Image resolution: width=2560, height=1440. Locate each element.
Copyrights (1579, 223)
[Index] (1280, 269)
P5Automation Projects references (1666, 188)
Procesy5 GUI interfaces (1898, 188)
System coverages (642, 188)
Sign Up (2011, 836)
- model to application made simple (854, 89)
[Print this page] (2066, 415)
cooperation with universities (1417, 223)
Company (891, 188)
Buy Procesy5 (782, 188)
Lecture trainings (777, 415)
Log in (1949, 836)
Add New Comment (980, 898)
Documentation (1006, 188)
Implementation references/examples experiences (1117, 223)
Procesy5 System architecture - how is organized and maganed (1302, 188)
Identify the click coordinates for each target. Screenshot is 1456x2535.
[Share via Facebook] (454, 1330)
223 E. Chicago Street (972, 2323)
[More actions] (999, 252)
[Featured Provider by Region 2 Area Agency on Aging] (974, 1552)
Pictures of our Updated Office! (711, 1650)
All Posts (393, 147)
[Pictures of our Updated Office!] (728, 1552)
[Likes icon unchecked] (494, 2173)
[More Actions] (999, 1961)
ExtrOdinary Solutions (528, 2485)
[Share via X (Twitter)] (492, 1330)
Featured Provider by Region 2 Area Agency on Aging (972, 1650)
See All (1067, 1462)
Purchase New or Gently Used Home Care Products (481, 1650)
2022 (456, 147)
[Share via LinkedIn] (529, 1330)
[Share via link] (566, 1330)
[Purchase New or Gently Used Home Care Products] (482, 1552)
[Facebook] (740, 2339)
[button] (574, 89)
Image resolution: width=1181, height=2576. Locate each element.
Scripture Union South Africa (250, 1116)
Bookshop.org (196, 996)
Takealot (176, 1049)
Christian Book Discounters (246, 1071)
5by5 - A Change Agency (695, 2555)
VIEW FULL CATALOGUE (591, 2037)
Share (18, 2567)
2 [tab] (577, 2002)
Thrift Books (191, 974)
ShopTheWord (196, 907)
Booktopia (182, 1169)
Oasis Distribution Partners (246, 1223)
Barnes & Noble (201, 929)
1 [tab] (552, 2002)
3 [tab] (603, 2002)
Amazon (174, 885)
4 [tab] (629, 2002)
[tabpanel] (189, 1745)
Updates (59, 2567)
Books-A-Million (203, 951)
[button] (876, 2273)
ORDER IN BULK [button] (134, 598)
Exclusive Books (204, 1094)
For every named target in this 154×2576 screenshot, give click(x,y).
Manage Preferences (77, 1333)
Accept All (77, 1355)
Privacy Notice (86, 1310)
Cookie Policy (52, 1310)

## ABOUT THIS EXERCISE
Retype exactly the span of lines from the one with "See All (1067, 1462)" through the one with "Christian Book Discounters (246, 1071)"; include both ends and omit the rest of the material.

## FINAL ANSWER
See All (1067, 1462)
Purchase New or Gently Used Home Care Products (481, 1650)
2022 (456, 147)
[Share via LinkedIn] (529, 1330)
[Share via link] (566, 1330)
[Purchase New or Gently Used Home Care Products] (482, 1552)
[Facebook] (740, 2339)
[button] (574, 89)
Image resolution: width=1181, height=2576. Locate each element.
Scripture Union South Africa (250, 1116)
Bookshop.org (196, 996)
Takealot (176, 1049)
Christian Book Discounters (246, 1071)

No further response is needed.